Monday, February 25, 2013

Macro Pivot: The Rebalancing of Indian Economy

Background

       The global financial crisis hit India along with many other countries across the World. Liquidity collapsed, World demand for tradable goods and services shrank and growth fell.  As soon as the shock was appreciated, the RBI responded by expanding liquidity and access to domestic funds. Despite the urgings of market analysts, multilateral institutions (World Bank, IMF) and many Indian academics that India had no "Fiscal space," we in Economic Division of  the Finance Ministry advised the decision makers to let the fiscal deficit double to 5% of GDP in 2008-9 to counter the precipitous fall in aggregate demand.  This involved not only politically driven expenditure measures but also temporary reductions in excise duties. The very difficult technical task of explaining this reversal of the signal achievement of the FRBM in 2007-08, a central fiscal deficit of 2.7% of GDP, was left to the chief economic advisor. Despite an even higher actual deficit of 6% of GDP, this was successfully accomplished by convincing financial analysts, investors and the media. A V shaped growth recovery from 3.9% in 2008-9 to 8.5% in 2009-10, led by an increase in the rate of growth of capital formation (investment) from -5.2% in 2008-9 to 17.3% in 2009-10, was the reward for these measures.  Though WPI inflation fell sharply from 8.1%  in 2008-9 to 3.8% in 2009-10, CPI IW inflation rose further from 9.1% to 12.4%, suggesting that retail margins may be expanding because of rising transport costs between the periphery and the Center of urban agglomerations and the rising cost of land and real estate in urban areas.

Fiscal Bubble

Of-setting this achievement in 2008-9, was a failure to convince the bureaucratic and political leadership in 2009 (till my departure in November), that the Fiscal deficit of the Center and the States be brought back expeditiously to below 3% (respectively) as soon as  8% growth was restored. Instead of reversing the temporary excise tax reductions and expenditure/subsidy increases, the deficit rose further to 6.5% of GDP in 2009-10.  This set the stage for a bubble in 2010-11 that raised WPI inflation to 9.6%, CPI IW inflation to 10.4%, and growth of investment and GDP to 15.2% and 10.5% respectively. Though the current account deficit remained at a historically high level of 2.8% of GDP it reached in 2009-10 this was due in 2010-11 to an unbelievable 40.5% growth in exports.  Some of the analysts who had opposed the fiscal expansion in 2008-9, justified the fiscal expansion in 2009-10, and are now again criticizing the fiscal expansion in 2008-9.  It is a serious macro-economic error to think that the best macro policy for India was the same in 2010-11 as it was in 2008-9, or that the best macro policy for India is the same as that for the USA or EU. 
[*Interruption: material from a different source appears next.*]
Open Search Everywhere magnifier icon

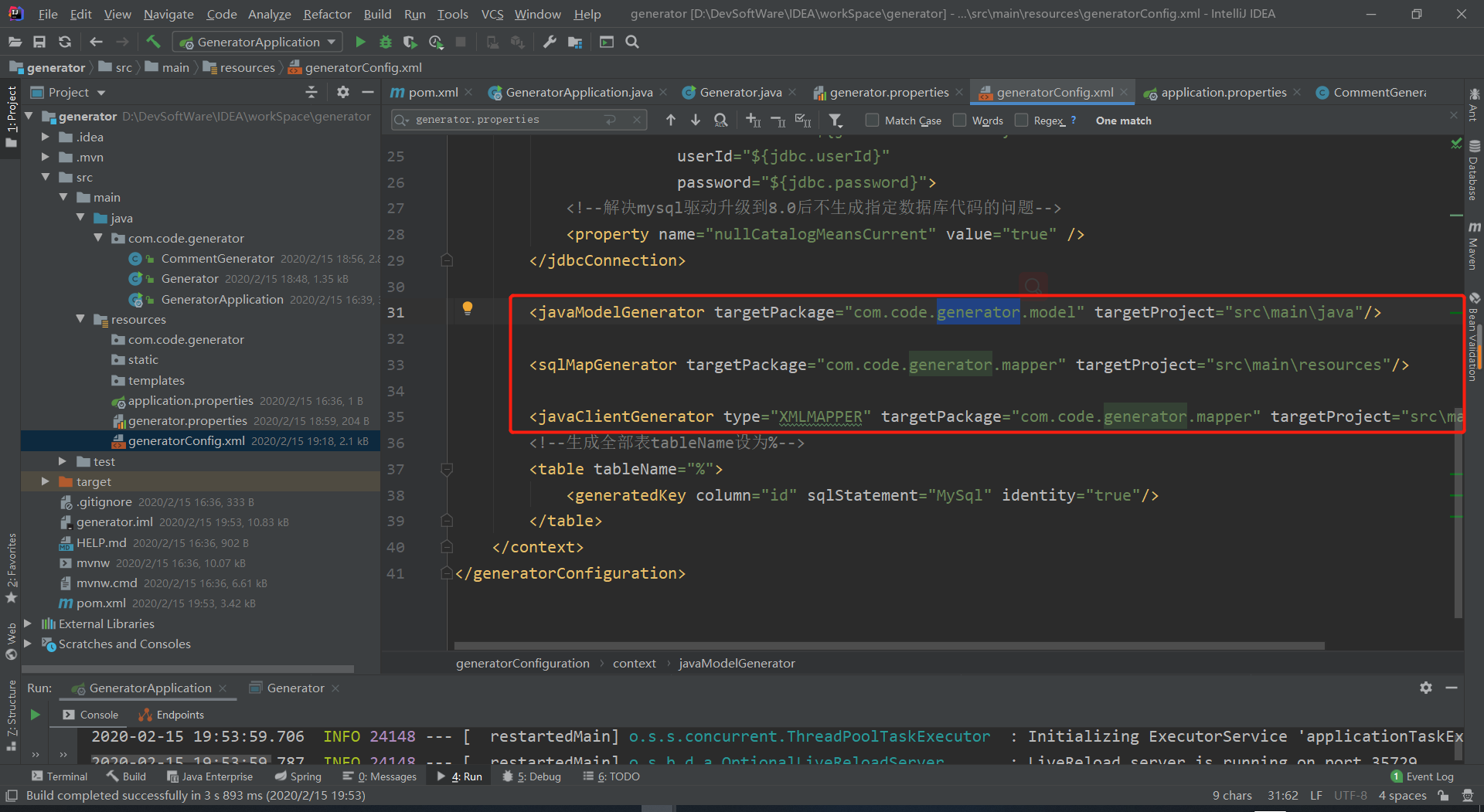click(632, 42)
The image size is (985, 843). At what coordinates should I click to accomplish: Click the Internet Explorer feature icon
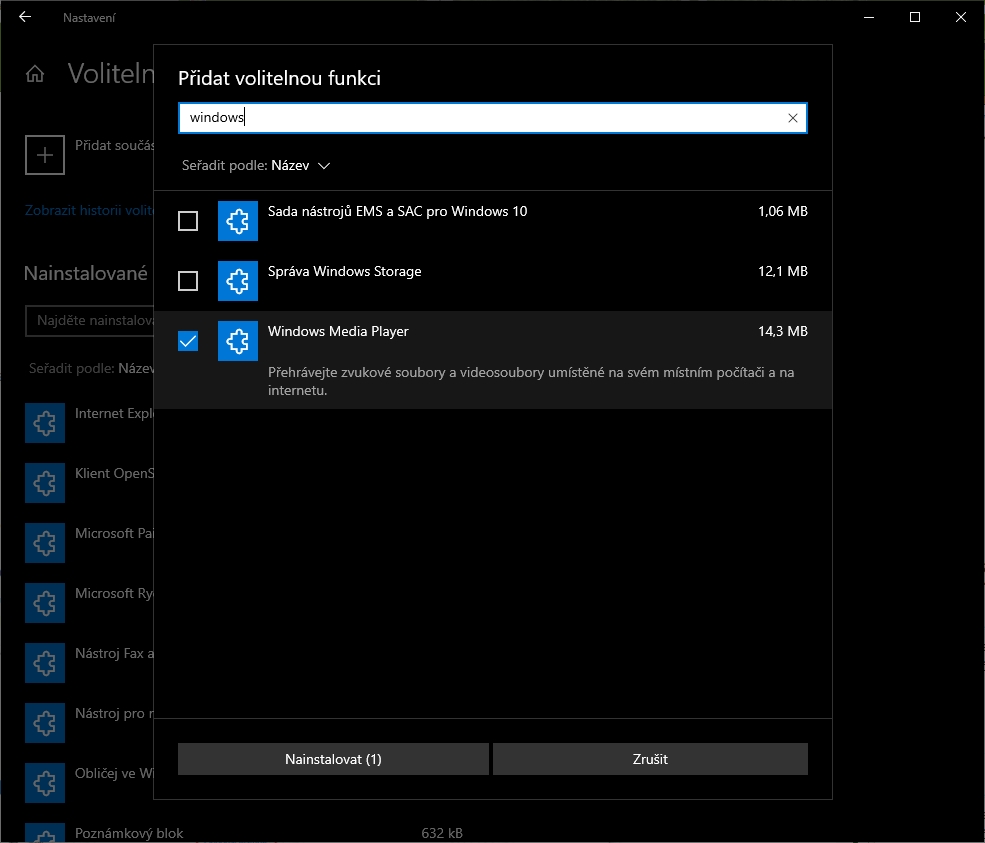44,423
Macro-economic Re-balancing

     The need for re-balancing fiscal and monetary policy has become progressively more urgent since 2010-11.  With a projected fall in the growth rate of GDPMP to 3.3% in 2012-13 and CPI IW inflation stubbornly high at 10%, an immediate re-balancing of fiscal and monetary policy is needed in India.  A macro-pivot, which reduces the fiscal deficit and puts it on a clear downtrend to 3% of GDP accompanied by an equally sharp loosening of the monetary policy.  This will have the effect of reducing demand for non-tradable goods (natural plus artificial like QR constrained agriculture) and to stimulate private investment and demand for consumer durables.  This will help correct the cyclical elements of the problem. 
    Much more policy, regulatory and institutional reform (referred to in the US and EU as structural reform) will be needed to remove sectoral bottlenecks and put the economy on a sustained 8% growth path.